Mandy is the Head Soccer Coach at The University of South Dakota. She is also an Author, Speaker, Trainer and Consultant. She has posted many useful tools for coaches on her site Busy.Coach

I am speaking in a few weeks to all of the amazing coaches who will be at Camp Elevate. As I am preparing my Time Management 101 speech, I am remembering a conversation that I had with a coach while we were out recruiting a few weeks ago.

It went something like this. “Mandy, I know that I am stressed, overwhelmed, busy doing random stuff all day, and not making the progress I want with my program. I know I need to manage my time better and get organized, but I don’t even know where to begin.”

My response to this coach was that I believe all coaches need to approach time management in exactly the same way that they approach their practices.

For a typical practice:

  1. Every minute of practice is accounted for and no time is wasted.
  2. Everything is proactively planned in advance and organized.
  3. Top priorities to work on take up the majority of practice and are worked on first.
  4. Tasks have been delegated to other coaches based on their strengths.
  5. There are water breaks in between activities.
  6. Whistles or horns sound when it is time to move onto the next stage of practice
  7. Coaches reflect after practice is done on what went well and what didn’t so they can make tomorrow better.

BUT, for some reason when it comes to getting work done in the office, a lot of coaches just simply go into their office with no plan, react to everything around them, take no scheduled breaks, and choose to do whatever grabs their attention next until it is time to leave the office! Doing things this way is very inefficient and a lot of time is wasted. And worst of all, no progress is made towards building the program of your dreams!!

The more structure you have during your work time means you get more work done. It means you get further ahead with your program. It means you have to work less outside of your work time.

Ok, let’s plan your day in the office tomorrow just like you would plan practice.

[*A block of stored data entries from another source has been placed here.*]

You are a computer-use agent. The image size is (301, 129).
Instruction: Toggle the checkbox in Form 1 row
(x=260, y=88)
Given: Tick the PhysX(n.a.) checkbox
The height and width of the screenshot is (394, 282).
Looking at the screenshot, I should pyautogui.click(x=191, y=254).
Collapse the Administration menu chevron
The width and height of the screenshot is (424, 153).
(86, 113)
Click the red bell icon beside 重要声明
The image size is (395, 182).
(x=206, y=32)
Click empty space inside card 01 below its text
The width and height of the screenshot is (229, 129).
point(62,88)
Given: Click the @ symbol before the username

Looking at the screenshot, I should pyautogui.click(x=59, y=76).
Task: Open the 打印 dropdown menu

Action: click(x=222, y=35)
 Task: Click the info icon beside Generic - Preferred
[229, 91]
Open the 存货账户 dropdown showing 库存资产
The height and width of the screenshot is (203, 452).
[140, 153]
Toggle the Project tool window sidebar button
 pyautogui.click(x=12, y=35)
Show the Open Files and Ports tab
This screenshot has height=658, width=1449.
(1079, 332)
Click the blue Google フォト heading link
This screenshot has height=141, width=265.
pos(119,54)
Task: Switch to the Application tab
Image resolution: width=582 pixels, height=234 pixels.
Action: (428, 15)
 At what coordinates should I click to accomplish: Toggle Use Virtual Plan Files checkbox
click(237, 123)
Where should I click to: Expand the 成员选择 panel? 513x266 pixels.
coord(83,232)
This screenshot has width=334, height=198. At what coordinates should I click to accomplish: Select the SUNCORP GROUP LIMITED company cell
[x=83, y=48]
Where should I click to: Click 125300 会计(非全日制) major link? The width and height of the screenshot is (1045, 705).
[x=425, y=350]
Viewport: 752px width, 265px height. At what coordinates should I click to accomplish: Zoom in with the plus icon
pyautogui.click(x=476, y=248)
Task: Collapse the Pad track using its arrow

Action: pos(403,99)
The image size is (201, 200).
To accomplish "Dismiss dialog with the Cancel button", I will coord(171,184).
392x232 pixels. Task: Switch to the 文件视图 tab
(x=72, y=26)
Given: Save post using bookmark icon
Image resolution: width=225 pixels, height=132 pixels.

When you start planning your day in the office, just like you would when planning practices for your team, make sure to strategically think about and write down what you could do during the day to move your program forward.

  1. Plan everything in advance the day or night before. While there are exceptions to the rule, generally you can’t expect to just show up for practice with no plan of what you are going to do for the day and have it be a good productive practice. The same holds true for the office. Write down on a master to-do list all of the tasks you need to get done the next day.
  2. Then decide which of those tasks that need to get done are the most important for moving your program forward and then schedule them into your calendar. Everything else can wait.
  3. Coaches tend to set up their practices by doing their most important drills when they know their team is focused and has the best energy. Do the same for your most important work in the office and you will produce higher quality work in a shorter amount of time.
  4. When a time limit is put on a drill, it creates urgency for coaches so they will work like crazy to get as much productive stuff done with their team in the time allotted. Like you do for your drills at practice, schedule all office tasks in 15, 30, 60, or 90 minute intervals and then keep to the clock.
  5. How much more do you accomplish with your teams when they are paying attention and putting all of their focus and energy into what you are working on in practice? The same holds true for getting stuff done in the office. The quality of your work declines and the time it takes to get tasks done increases when you not 100% focused on the task at hand.
  6. Avoid multi-tasking. You would never jump from drill to drill as new drills pop into your head. Once you start working on something in the office, continue to work on only that task until it is finished.

I could go on and on but you get the idea.

For you coach, once your to-do list is organized based on your goals and vision for your program, it becomes a map to guide you from morning to evening in the most effective and efficient way. This guide tells you what you have to do. It also helps you decide what is urgent and what is not, saving you a lot of time. Time that you might have otherwise wasted on less important busy-work that isn’t necessarily going to move your program forward.

 

Filed Under: Professional Development

Does Your Team Have Grit?

June 11, 2017 by

This article can be found at the Coaches Toolbox, a great resource for coaches of all sports

Living with a 99% Effort

I got this list from entrepreneur and business author Harvey Mackay’s book “Dig Your Well Before You’re Thirsty.” (If you click on the name of the book, you can see a portion of the book from Amazon) In the book, he gives credit to Armond Bouchie for using this list in his job application portfolio.

If we had to live with 99% effort, we would have:

 

One hour of unsafe drinking water every month,

Two unsafe plane landings per day at Chicago’s O’Hare Airport,

16,000 pieces of lost mail every hour,

22 checks deducted from the wrong bank account every week,

500 incorrect surgical operations every week,

12 babies given to the wrong parents every day,

20,000 incorrect drug prescriptions each year, and

800,000 credit cards with incorrect information.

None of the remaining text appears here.